Southbound trains originated in New York's Pennsylvania Station, and traveled south over the Pennsylvania Railroad-owned Northeast Corridor through Philadelphia, Pennsylvania to Washington, D.C. There, a radio-equipped lounge car was added to the train. Leaving Washington, trains used the Richmond, Fredericksburg and Potomac Railroad to Richmond, Virginia, the north end of the ACL's main line. From Richmond, trains followed the Atlantic coast through Charleston, South Carolina and Savannah, Georgia to Jacksonville, Florida. Here the trains split, with the West Coast trains moving south then west through DeLand and Sanford on ACL rails to the Tampa Bay-St. Petersburg area, while East Coast trains turned south south-east to run along Florida's east coast to Miami via the Florida East Coast Railway.

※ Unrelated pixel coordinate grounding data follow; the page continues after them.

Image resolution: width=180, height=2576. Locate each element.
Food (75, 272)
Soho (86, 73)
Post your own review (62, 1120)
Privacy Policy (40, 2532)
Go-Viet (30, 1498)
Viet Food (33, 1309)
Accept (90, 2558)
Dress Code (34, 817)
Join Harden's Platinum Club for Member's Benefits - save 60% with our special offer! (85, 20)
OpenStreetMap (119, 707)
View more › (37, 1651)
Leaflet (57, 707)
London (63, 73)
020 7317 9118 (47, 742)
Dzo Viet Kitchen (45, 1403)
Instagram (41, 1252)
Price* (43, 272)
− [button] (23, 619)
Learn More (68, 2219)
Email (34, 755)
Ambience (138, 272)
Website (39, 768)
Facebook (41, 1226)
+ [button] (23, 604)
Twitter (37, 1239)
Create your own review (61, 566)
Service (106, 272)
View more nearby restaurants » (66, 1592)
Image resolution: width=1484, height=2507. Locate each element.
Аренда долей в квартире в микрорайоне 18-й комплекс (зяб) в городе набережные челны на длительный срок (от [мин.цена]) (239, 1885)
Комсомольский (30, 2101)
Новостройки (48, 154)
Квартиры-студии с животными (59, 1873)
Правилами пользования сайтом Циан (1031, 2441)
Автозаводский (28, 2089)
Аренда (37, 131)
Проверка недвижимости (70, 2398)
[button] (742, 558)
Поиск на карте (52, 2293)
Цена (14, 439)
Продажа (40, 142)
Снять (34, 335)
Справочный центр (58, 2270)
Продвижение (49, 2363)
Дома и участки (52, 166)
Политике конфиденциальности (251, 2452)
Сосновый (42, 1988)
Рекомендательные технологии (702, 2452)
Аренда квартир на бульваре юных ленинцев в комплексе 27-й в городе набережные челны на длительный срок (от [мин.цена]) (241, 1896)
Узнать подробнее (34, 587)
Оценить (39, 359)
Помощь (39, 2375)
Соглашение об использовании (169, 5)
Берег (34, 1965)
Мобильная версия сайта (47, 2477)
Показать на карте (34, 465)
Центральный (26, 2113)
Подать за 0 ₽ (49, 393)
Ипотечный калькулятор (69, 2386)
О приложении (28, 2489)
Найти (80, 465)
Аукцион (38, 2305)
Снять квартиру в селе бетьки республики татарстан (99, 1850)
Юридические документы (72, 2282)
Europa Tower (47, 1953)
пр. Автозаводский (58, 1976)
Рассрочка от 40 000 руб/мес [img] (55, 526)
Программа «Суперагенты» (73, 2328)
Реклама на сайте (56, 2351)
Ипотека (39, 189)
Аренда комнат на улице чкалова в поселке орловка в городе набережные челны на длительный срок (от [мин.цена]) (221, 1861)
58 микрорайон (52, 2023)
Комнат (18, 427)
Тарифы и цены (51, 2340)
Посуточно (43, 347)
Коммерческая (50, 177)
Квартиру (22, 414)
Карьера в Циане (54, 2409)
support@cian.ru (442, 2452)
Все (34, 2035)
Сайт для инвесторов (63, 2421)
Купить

In the pre-civil rights era, black passengers on the Champion and other trains in the South were restricted to the "colored" coach, a combination baggage/coach behind the diesel. African-Americans ate behind a curtain at two designated tables next to the kitchen of the dining car, but were barred from the observation-tavern-lounge on the rear of the train. Segregation on trains serving the South persisted even though the Interstate Commerce Commission, U. S. courts, and President Harry S. Truman's 1948 mandate (banning segregation in railroad dining cars) had ordered interstate carriers to desegregrate. Dining car stewards still refused to seat blacks and whites at the same table for many years afterwards.
In 1957 the West Coast Champion began hauling thru-cars for the City of Miami and South Wind streamliners to and from Chicago on its Jacksonville-Tampa/Sarasota leg via Orlando and its Jacksonville-St. Petersburg section via Gainesville and Ocala. During its long successful career the Champion network reached virtually every major city and resort in the Sunshine State except Florida Panhandle cities like Pensacola and Tallahassee, which were served by Seaboard's Jacksonville-New Orleans overnight Gulf Wind. The East Coast Champion ran up and down the Florida East Coast Railway stopping at popular east coast resorts while Gulf coast branch lines carried West Coast Champion thru-cars to Bradenton, Sarasota, Naples, Ft. Myers, and Venice.
From the outset, the Champion was an all-coach streamliner pulled by a diesel electric locomotive. Pullman sleeping cars were added a few years later. One Champion A-unit resides at the North Carolina Transportation Museum.